Thursday, November 13, 2008

Why Did the Republicans Lose? P. J. O'Rourke Thinks They're Too Bothered About Abortion

We knew it would be coming, didn't we?

I'm talking about blaming the Republican loss on the party being too conservative. There's already been plenty of stuff out there trashing Sarah Palin (though she was clearly the brightest and best thing about the whole campaign) and there's the usual harping from libertarians, neo-cons and other Monday morning quarterbacks about the party being "too indebted" to the religious right.

As if the G.O.P. had any other energetic, principled and numerically relevant voting bloc besides the religious right.

Well, here to hop on this dogpile is P.J. O'Rourke writing in the Weekly Standard. (Yep, the William Kristol, Fred Barnes, Christopher Caldwell, Andrew Ferguson, Terry Eastland et al Weekly Standard).

Sigh.

...In how many ways did we fail conservatism? And who can count that high? Take just one example of our unconserved tendency to poke our noses into other people's business: abortion. Democracy--be it howsoever conservative--is a manifestation of the will of the people. We may argue with the people as a man may argue with his wife, but in the end we must submit to the fact of being married. Get a pro-life friend drunk to the truth-telling stage and ask him what happens if his 14-year-old gets knocked up. What if it's rape? Some people truly have the courage of their convictions. I don't know if I'm one of them. I might kill the baby. I will kill the boy.

The real message of the conservative pro-life position is that we're in favor of living. We consider people--with a few obvious exceptions--to be assets. Liberals consider people to be nuisances. People are always needing more government resources to feed, house, and clothe them and to pick up the trash around their FEMA trailers and to make sure their self-esteem is high enough to join community organizers lobbying for more government resources.
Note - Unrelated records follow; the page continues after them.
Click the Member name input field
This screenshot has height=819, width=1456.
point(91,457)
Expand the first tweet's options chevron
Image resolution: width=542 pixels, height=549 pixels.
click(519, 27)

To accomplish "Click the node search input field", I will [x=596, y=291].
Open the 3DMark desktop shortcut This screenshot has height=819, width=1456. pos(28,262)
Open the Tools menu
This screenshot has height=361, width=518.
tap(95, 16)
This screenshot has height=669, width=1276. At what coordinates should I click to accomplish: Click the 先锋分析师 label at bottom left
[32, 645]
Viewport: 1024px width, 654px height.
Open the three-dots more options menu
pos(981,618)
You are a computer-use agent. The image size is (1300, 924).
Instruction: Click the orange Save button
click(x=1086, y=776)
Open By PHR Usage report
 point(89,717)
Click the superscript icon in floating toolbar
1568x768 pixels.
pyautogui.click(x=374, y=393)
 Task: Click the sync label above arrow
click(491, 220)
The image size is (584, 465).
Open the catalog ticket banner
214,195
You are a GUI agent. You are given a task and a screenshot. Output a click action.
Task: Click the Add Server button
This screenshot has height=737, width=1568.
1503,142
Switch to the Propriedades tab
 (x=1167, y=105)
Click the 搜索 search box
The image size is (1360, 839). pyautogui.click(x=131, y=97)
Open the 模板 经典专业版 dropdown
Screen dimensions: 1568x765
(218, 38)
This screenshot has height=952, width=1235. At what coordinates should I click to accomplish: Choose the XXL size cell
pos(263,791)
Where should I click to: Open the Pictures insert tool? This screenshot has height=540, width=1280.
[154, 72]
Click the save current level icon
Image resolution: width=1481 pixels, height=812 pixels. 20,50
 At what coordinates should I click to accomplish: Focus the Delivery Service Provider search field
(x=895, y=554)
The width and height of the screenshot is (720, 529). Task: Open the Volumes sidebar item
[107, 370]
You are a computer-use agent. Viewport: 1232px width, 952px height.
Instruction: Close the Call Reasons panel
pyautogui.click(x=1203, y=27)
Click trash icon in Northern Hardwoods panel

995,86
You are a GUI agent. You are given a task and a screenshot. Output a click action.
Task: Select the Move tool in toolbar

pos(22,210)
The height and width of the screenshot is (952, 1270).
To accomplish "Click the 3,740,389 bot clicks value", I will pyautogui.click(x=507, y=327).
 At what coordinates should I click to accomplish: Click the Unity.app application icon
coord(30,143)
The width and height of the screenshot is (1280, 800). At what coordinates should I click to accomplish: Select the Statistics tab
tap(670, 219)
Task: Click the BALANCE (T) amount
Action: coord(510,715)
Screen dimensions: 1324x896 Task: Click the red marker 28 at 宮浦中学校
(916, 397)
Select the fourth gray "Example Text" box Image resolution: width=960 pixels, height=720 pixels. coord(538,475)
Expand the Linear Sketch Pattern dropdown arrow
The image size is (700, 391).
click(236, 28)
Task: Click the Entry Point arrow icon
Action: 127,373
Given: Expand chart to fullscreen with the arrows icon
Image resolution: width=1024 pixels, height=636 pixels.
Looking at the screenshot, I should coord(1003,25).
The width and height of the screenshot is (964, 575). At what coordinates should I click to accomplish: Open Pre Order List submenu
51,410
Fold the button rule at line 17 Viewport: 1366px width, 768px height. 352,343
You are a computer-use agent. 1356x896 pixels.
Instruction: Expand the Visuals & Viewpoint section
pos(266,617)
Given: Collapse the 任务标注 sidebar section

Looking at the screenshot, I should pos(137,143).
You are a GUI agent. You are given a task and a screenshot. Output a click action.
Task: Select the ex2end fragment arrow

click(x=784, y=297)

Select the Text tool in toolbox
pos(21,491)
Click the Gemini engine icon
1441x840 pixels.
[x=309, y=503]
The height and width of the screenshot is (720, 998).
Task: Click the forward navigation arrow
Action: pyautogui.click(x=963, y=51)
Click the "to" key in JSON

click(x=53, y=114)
If the citizenry insists that abortion remain legal--and, in a passive and conflicted way, the citizenry seems to be doing so--then give the issue a rest. Meanwhile we can, with the public's blessing, refuse to spend taxpayers' money on killing, circumscribe the timing and method of taking a human life, make sure parental consent is obtained when underage girls are involved, and tar and feather teenage boys and run them out of town on a rail. The law cannot be made identical with morality. Scan the list of the Ten Commandments and see how many could be enforced even by Rudy Giuliani...

It's clear that if orthodox Catholics and orthodox evangelicals want to keep a piece of the Obama-era Republican Party, they are going to have to get tough now and not let the whimpering, hand-wringing, religion-is-fine-as-long-as-it-stays-in-the-sanctuary wing of the party wrest even more control of the reins.